Sul medesimo terreno si è collocata la senatrice del Movimento 5 Stelle Alessandra Maiorino. Nel suo intervento di dichiarazione di voto ha riconosciuto che l’antisemitismo “è una forma di razzismo odiosa e antica” e che “contrastarlo è una questione seria che richiede strumenti, anche normativi, seri e solidi.” Ma ha aggiunto che questa legge non risponde a quel requisito.

Secondo Maiorino, la definizione IHRA nasce come “strumento operativo di monitoraggio”, non come norma giuridica: trasformarla in legge “rischia di creare ambiguità interpretative e, soprattutto, di stabilire per via normativa una censura politica.” Il rifiuto della maggioranza di approvare un emendamento sulla libertà di critica allo Stato di Israele, ha concluso, dimostrerebbe che “quell’ambiguità è voluta”.

La replica della maggioranza

Maurizio Gasparri, presidente del gruppo di Forza Italia al Senato, ha difeso il testo rivendicando la coerenza interna della norma. “Con questa legge adottiamo la dichiarazione dell’International Holocaust Remembrance Alliance, inclusi i relativi indicatori che qualcuno voleva cancellare”. Ha poi spiegato la rinuncia a uno dei punti originari della proposta — la penalizzazione di chi inneggia alla distruzione di Israele — come un gesto di convergenza, giustificato dal fatto che la stessa definizione IHRA tutela il diritto di autodeterminazione del popolo ebraico e quindi l’esistenza di quello Stato.
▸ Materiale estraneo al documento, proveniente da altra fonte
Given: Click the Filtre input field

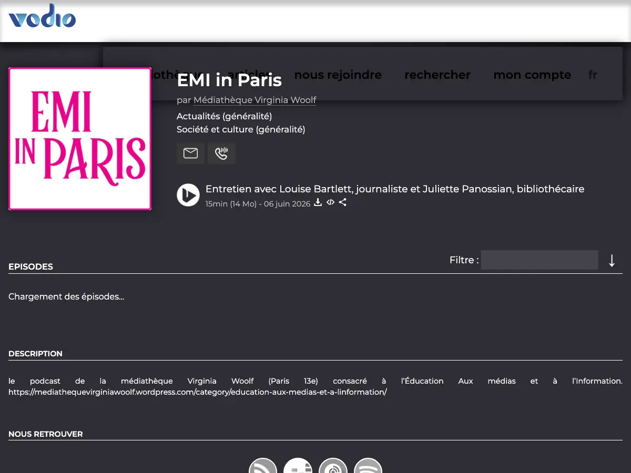Looking at the screenshot, I should [x=540, y=260].
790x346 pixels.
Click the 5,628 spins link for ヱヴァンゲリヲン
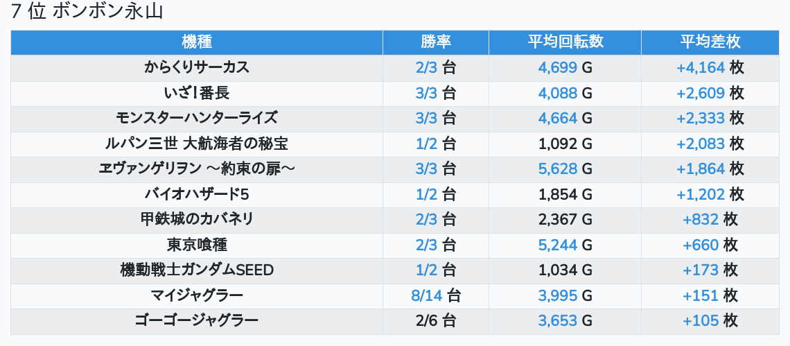point(557,169)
Le comunità ebraiche: necessario, non sufficiente

La comunità ebraica di Roma e l’Unione delle Comunità Ebraiche Italiane hanno accolto il voto con soddisfazione, ma senza euforia incauta. Victor Fadlun, presidente della Comunità Ebraica di Roma, ha definito l’approvazione “una notizia bella e importante”, sottolineando che la legge “diventerà uno strumento decisivo nel contrasto all’odio antiebraico in tutte le sue forme”. Ha però richiamato un dato che ridimensiona qualsiasi compiacimento: gli atti di violenza contro gli italiani di religione ebraica sono aumentati del 225 per cento dal 2023. “È inquietante qualsiasi discussione che punti a ottenere un compromesso al ribasso sull’antisemitismo”, ha dichiarato.

L’UCEI ha ricordato che il provvedimento “è il risultato di diverse iniziative parlamentari della maggioranza e dell’opposizione” e ha definito l’antisemitismo “un veleno strutturale della nostra società, una minaccia diretta ai principi democratici e alla convivenza civile.” Ha espresso apprezzamento per “lo sforzo e la collaborazione tra i diversi protagonisti” e ha ringraziato, tra gli altri, i senatori Balboni, Delrio, Gasparri, Gelmini, Mieli e Scalfarotto. Il giudizio finale è di cautela: la convergenza raggiunta è “purtroppo meno ampia di quanto auspicato”, ma “rappresenta un segnale forte e inequivocabile”. Il provvedimento è ora all’esame della Camera. Il dibattito politico che lo ha accompagnato al Senato prefigura un passaggio non meno accidentato.